K-armed bandit testbed

optional arguments:
-h, --help show this help message and exit
-v VERBOSE, --verbose VERBOSE
Verbose
--num_runs NUM_RUNS Number runs for the experiment
--num_arms NUM_ARMS, -k NUM_ARMS
Number arms for the bandit
--arms_mean ARMS_MEAN
Distribution to select mean for each arm from. Should
correspond to a distribution in numpy.random module.
Use --arms_mean_params to change the parameters passed
to the distribution. For example: --arms_mean=constant
--arms_mean_params=1 will result in bandit whose all
arms have mean of 1, and --arms_mean_params=normal
--arms_mean_params=[0,1] will result in bandit whose
all arms have mean drawn from numpy.random.normal(0,
1)
--arms_mean_params [ARMS_MEAN_PARAMS [ARMS_MEAN_PARAMS ...]]

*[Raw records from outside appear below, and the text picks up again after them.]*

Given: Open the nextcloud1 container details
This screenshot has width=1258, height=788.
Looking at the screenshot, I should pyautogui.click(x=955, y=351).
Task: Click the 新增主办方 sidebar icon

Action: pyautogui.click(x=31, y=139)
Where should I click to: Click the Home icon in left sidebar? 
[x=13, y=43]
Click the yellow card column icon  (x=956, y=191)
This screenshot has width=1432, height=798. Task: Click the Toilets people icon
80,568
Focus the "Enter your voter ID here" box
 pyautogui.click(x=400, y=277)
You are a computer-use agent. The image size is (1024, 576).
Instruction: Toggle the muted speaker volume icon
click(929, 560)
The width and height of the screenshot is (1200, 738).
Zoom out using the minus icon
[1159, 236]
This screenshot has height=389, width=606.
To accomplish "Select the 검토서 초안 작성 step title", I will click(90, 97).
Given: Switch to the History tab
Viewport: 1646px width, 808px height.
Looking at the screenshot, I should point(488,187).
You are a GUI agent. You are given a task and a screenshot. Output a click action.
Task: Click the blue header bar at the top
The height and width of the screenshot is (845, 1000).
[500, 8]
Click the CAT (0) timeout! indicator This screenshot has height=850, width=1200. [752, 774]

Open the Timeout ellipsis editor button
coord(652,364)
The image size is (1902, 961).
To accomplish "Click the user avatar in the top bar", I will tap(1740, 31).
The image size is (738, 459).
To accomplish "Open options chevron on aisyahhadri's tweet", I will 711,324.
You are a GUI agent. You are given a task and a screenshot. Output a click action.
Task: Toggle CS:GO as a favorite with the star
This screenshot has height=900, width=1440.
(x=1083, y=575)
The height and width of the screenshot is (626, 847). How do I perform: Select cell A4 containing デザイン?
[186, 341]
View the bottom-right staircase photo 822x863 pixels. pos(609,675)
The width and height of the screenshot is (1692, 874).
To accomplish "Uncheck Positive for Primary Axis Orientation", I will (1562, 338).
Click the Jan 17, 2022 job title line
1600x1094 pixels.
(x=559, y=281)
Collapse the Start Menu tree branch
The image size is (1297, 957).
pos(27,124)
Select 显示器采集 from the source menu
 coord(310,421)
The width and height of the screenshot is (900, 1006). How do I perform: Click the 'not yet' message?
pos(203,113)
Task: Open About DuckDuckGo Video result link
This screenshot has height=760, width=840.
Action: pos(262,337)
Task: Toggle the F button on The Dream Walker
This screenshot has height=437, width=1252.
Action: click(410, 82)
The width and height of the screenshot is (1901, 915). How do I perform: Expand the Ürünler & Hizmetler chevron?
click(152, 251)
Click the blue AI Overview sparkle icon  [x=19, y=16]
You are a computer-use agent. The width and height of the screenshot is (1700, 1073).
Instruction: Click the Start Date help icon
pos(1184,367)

params to be passed to the distribution
functionspecified by --arms_mean argument.
--arms_std ARMS_STD Distribution to select standard deviation for each arm
from. See help for --arms_mean for more information
--arms_std_params [ARMS_STD_PARAMS [ARMS_STD_PARAMS ...]]
params to be passed to the distribution
functionspecified by --arms_mean argument.
--agent_class AGENT_CLASS, --agent_cls AGENT_CLASS
Name of the class (defined in agents.py) to be used as
an agent. Defaults to agents.DefaultAgent.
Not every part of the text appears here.